At the eighth grade, the composite score on the Stanford Achievement Test dropped from the 50th percentile (the national midpoint) to the 48th percentile. The fifth-graders dropped from the 52nd percentile posted in 1993 to the 50th percentile. Eleventh-graders remained the same as last year at 55 - five points above the national norm.Darryl Thomas, district assessment specialist, told the Granite board that the slippage at grades five and eight represented only a few questions on the battery of tests administered.
Board member Patricia Sand-strom said she was concerned at the continued low scoring in the English/language categories. At all testing levels, the Granite students were below the national norm, with fifth-graders at the 45th percentile; eighth-graders at the 41st percentile (a drop of 4 percentile points since last year); and 11th-graders at the 45th percentile.
"What's happening? Are we pushing math and science and letting down in English?" said Sandstrom, an English teacher in the Jordan District.

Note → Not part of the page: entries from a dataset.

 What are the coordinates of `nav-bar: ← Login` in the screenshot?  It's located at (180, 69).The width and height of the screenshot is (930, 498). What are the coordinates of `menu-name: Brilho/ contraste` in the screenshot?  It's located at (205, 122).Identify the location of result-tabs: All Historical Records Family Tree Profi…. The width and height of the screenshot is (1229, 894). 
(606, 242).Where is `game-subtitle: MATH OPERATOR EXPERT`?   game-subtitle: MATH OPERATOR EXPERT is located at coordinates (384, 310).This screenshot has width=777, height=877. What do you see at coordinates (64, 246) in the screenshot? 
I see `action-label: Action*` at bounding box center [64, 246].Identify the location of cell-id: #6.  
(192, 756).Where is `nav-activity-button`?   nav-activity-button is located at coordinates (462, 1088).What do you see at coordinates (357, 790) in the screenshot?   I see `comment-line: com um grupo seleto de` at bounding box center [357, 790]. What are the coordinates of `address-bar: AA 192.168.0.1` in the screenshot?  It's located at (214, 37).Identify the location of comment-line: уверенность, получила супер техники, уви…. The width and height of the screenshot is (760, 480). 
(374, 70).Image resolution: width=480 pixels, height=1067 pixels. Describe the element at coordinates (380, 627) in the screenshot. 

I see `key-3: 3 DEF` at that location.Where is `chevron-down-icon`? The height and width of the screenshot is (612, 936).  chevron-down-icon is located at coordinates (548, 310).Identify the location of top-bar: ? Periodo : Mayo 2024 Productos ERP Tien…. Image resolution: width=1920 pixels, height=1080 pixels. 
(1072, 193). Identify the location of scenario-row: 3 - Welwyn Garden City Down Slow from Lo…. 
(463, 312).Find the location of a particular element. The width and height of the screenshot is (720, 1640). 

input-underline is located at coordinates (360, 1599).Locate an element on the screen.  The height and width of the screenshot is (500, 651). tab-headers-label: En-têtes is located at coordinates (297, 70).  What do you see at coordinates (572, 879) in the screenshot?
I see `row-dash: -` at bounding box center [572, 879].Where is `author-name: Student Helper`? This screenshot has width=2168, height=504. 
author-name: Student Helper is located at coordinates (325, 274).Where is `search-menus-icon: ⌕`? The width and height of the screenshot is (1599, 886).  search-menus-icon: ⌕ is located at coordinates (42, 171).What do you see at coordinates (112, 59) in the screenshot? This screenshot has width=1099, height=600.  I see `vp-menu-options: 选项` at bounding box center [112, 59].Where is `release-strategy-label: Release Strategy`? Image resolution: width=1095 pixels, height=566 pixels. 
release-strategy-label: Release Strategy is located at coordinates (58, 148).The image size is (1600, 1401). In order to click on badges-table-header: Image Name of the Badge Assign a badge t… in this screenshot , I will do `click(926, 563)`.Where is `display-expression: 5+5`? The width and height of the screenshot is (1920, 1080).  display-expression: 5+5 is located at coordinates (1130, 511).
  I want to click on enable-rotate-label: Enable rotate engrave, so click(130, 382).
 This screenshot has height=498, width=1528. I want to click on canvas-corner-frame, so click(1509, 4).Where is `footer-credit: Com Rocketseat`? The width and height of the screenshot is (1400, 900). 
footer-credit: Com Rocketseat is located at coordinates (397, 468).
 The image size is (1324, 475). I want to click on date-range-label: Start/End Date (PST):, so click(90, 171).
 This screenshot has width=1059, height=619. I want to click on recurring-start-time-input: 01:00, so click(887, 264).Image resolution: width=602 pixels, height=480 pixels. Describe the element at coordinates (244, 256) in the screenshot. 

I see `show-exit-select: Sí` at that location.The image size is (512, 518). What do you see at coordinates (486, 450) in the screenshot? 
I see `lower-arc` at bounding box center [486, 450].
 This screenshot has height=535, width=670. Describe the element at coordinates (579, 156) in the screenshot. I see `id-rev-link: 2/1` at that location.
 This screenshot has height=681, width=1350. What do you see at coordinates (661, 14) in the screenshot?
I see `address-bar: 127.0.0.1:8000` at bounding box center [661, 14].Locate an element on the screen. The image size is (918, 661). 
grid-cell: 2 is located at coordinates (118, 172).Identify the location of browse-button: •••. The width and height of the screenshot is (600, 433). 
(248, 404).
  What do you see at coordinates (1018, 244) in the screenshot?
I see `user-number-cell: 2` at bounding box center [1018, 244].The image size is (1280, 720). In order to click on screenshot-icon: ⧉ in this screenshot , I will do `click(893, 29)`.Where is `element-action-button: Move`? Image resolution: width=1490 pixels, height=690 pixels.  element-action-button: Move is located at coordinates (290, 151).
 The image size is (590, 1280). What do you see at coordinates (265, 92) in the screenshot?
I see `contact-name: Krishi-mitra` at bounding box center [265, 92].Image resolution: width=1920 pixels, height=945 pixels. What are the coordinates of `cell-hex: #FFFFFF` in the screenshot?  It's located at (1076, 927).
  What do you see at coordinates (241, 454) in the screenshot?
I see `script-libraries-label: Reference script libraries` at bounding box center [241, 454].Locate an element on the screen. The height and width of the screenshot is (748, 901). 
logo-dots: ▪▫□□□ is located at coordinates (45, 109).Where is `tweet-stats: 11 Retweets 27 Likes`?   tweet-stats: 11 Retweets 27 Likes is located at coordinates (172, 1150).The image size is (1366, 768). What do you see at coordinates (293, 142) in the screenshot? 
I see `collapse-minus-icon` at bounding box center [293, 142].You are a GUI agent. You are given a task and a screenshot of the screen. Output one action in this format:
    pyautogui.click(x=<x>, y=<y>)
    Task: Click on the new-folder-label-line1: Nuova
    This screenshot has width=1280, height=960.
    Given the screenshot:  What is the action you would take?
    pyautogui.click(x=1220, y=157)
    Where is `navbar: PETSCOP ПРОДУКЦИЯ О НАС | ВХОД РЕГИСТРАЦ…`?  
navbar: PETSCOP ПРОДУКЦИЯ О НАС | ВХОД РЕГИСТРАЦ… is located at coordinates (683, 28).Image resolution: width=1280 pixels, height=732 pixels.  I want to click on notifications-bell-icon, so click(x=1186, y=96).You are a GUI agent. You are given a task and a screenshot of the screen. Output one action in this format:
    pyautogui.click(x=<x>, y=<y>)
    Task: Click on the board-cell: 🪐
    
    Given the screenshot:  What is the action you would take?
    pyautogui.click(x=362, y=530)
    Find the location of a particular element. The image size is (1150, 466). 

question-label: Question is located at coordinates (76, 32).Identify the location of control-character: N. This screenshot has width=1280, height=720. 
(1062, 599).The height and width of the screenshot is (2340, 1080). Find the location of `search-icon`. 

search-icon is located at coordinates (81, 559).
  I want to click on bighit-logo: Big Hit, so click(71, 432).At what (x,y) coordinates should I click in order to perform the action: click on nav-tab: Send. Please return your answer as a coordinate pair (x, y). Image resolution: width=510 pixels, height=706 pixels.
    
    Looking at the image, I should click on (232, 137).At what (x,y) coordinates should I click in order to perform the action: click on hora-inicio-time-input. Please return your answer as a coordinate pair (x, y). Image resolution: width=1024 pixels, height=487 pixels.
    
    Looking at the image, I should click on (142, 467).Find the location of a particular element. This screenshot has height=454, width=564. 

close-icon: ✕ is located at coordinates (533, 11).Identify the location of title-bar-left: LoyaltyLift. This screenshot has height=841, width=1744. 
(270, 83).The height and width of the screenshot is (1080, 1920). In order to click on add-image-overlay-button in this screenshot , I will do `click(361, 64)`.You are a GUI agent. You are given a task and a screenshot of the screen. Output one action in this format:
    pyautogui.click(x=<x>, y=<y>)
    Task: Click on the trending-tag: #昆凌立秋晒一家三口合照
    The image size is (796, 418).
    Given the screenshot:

Thomas noted that Utah as a whole has its lowest scores in the English/language area but acknowledged that more attention should be paid to teaching children grammar, spelling, punctuation and the other basic elements of English.
On the 1993 American College Testing scores, Granite had more students take the tests, with a higher average score, than either the nation or state. The Granite average composite score was 21.3; the national score 20.7; and the state score 21.1, he said.
"These results are truly exceptional when the large number of students who participated in the program is considered." Approximately 70 percent of the graduating class of 1993 took the ACT test.